More data supporting combination therapy for weight loss is on the way. Researchers will reveal detailed results for a fixed-dose combination of semaglutide and long-acting amylin analogue cagrilintide in Efficacy and Safety of CagriSema 2.4mg/2.4 mg in Adults with Overweight/Obesity—the REDEFINE 1 and REDEFINE 2 Clinical Trials. The symposium will be presented on Sunday, June 22, from 8:00–9:30 a.m., in Room 375 A of the McCormick Place Convention Center.

“We have had a flurry of new data in terms of weight management and impact from studies with  GLP-1 (glucagon-like peptide-1) and dual GLP-1/GIP (glucose-dependent insulinotropic peptide) agonists, with a number of other dual agonists in the pipeline,” said Melanie J. Davies, MB, ChB, MD, Professor of Diabetes Medicine at the University of Leicester Diabetes Research Centre, United Kingdom. “This is the next agent in that combination drug story. It will be helpful to see the REDEFINE data in the round and see what’s in store for future therapies in this field.”

Thomas A. Lutz, DVM, PhD, Professor of Veterinary Physiology, Institut für Veterinärphysiologie, Universität Zürich, Switzerland, will introduce the combined mechanism of action. Cagrilintide is an insulin and leptin sensitizer and can induce weight loss as monotherapy.

Julio Rosenstock, MD, Director of the Dallas Diabetes Research Center and Clinical Professor of Medicine at the University of Texas Southwestern, will give an overview of the REDEFINE study design. The phase 3 program compares CagriSema versus placebo in individuals with overweight/obesity, with or without type 2 diabetes. In REDEFINE 1, individuals without type 2 diabetes showed notable weight loss after 68 weeks, as did individuals with type 2 diabetes in REDEFINE 2.

W. Timothy Garvey, MD, MACE, Professor of Nutrition Science at the University of Alabama at Birmingham, will break down the topline efficacy results of REDEFINE 1. Both REDEFINE 1 and REDEFINE 2 track changes in body composition and other metabolic factors and include multiple substudies.

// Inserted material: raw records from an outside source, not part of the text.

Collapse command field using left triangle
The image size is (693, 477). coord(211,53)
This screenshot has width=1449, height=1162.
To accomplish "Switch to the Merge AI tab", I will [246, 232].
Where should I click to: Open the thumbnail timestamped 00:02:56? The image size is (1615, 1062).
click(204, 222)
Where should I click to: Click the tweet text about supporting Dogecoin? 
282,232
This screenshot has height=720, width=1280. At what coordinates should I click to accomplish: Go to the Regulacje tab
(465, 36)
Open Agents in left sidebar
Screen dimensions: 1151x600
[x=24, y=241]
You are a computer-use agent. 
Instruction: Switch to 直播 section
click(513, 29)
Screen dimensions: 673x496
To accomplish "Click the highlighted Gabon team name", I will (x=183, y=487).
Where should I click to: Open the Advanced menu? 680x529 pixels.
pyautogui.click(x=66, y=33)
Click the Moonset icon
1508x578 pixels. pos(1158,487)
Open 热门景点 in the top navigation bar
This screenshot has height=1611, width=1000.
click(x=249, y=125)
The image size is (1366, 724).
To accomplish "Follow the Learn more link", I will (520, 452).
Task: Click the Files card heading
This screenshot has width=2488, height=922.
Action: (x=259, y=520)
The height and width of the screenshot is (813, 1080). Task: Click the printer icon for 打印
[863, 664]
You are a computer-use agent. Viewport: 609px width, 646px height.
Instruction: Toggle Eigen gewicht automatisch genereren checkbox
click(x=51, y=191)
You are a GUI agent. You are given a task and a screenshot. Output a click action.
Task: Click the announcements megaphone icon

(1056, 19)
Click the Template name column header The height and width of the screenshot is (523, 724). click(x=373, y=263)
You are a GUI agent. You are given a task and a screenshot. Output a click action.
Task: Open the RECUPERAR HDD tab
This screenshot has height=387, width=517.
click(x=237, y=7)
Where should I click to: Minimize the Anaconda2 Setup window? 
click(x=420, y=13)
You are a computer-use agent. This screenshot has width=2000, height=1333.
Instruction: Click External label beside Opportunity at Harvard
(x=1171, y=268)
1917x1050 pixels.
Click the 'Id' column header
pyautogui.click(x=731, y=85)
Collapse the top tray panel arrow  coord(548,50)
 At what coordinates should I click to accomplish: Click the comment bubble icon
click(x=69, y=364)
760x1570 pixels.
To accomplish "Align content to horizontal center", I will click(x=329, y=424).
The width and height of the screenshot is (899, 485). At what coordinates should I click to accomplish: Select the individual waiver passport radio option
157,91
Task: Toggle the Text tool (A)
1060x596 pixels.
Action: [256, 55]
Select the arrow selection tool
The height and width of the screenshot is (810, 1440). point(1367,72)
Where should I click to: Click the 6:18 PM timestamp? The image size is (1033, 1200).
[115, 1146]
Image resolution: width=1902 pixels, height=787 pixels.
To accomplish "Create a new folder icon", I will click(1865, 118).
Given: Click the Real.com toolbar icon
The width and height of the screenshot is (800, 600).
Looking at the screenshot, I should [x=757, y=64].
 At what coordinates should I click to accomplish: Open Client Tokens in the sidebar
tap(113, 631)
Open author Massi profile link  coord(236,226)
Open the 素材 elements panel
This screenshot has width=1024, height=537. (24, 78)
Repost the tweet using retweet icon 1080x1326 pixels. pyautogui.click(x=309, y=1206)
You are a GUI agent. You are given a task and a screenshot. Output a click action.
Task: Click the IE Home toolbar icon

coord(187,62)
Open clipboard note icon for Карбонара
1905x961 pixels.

Dr. Davies will explore efficacy findings in REDEFINE 2, including continuous glucose monitoring (CGM), time in range (TIR), A1C, and other secondary endpoints.

Sue D. Pedersen, MD, FRCPC, DABOM, C-endo and Clinical Lecturer, Cumming School of Medicine, University of Calgary, Canada, will detail safety findings. Topline data noted the expected gastrointestinal-related adverse events were primarily mild to moderate.

Louis J. Aronne, MD, FACP, DABOM, Sanford I. Weill Professor of Metabolic Research at the Weil Cornell Medicine Comprehensive Weight Control Center, will explore the clinical implications of the trials.

“We are just at the beginning developing effective treatments for obesity,” Dr. Aronne said. “We have two highly effective medicines right now to treat obesity, while there are 100 medicines for hypertension. Look at diabetes and there are dozens of different approaches. We’re now finding that all of the diseases that are known complications of obesity, like diabetes, heart attack and stroke, fatty liver disease, kidney failure, sleep apnea, and the list goes on, can be prevented or treated by treating the obesity. We need different treatments for people who have obesity that will then prevent them from ever developing these complications.”

On-demand access to recorded presentations will be available to registered participants following the conclusion of the 85^th Scientific Sessions, from June 25–August 25.